Supply Chain Innovation: Three Steps Up to a Market-Driven Forecast
Last week we delved into demand and demand analytics, which has become a new supply chain innovation priority. This week we take the next step to plot specific steps to becoming more demand-driven and even to market-driven demand forecasting.
Business complexity is growing. Marketing and sales departments are investing in modern data infrastructures to unlock valuable clues to customer sentiment and behavior. But most supply chains are still using aggregated sales history and cumbersome algorithms.
In other words, most forecasting systems are surrounded by a sea of data, with no way to take advantage of it. “My kingdom for a horse!” King Richard III calls out in battle, in Shakespeare’s play. Many executives would make the same plea for good forecasting.
This inability to integrate, analyze, and leverage data is causing forecast accuracy to deteriorate. We see companies with Item-Location forecast accuracy [measured by MAPE or Mean Absolute Percent Error] of 70 percent or less. In one example, Lora Cecere of Supply Chain Insights found that due in part to weak forecasting, the food manufacturing companies she analyzed “…lost 1% in operating margin and have increased average inventories by 22% over the last decade.”
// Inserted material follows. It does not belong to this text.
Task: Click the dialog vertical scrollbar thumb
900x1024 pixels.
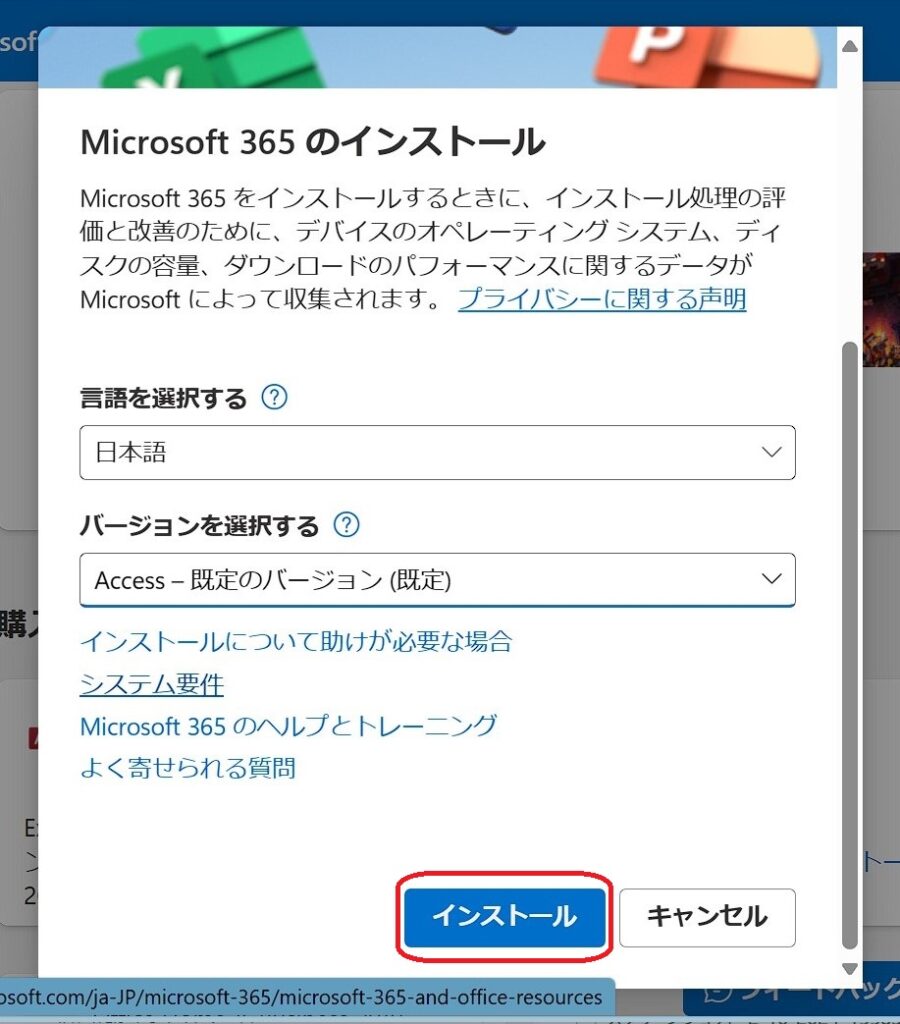Action: 850,645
But there is a clear path to improved forecasting, through “demand modeling” – that captures the underlying causes that are driving demand. I’ve summarized this path forward in three high level steps:
Step 1: Forecast from the bottom-up – Bottom-up statistical forecasting models the unique demand signals and patterns for each individual Item-Location—customers trending up and down, regions growing or shrinking, stock keeping units (SKUs) exhibiting unusual behavior—to create a more accurate forecast and higher confidence level. The significant information about variability and volatility is in this granular detail. By analyzing demand in its true component form, not in some mushy aggregated state, it’s much easier to capture the demand signal. True demand lives at a highly granular level, so that’s the level to capture it.
Step 2: Become “Outside In” – Outside in means augmenting the more granular demand data in step 1 with downstream channel data. Sometimes called “demand sensing”, this approach translates downstream demand into a demand signal for each upstream Item-Location, (SKU/L), improving the reliability of the statistical forecast and reducing demand latency. Cecere summed up the benefit in a recent post: “… companies find that the use of downstream data pays for itself in less than six weeks, every six weeks… and transformed their supply chains 5X faster than competition.
Step 3: Become “Market-driven” – The key to a true market-driven forecast is to begin exploit the wealth of market data to understand the impact of complex demand drivers like media, promotions, and new product introductions. Then a predictive supply chain demand-analytics or machine-learning engine can translate the data into actionable information.
The ultimate goal for market-driven forecasting is to capture and model the relevant market attributes that impact the demand signal—generating more signal and less noise to anticipate true demand. There are many steps in the journey, and many places to begin. Companies that do so both prepare for the future and also drive immediate improvements in forecast accuracy, service levels, and the bottom line.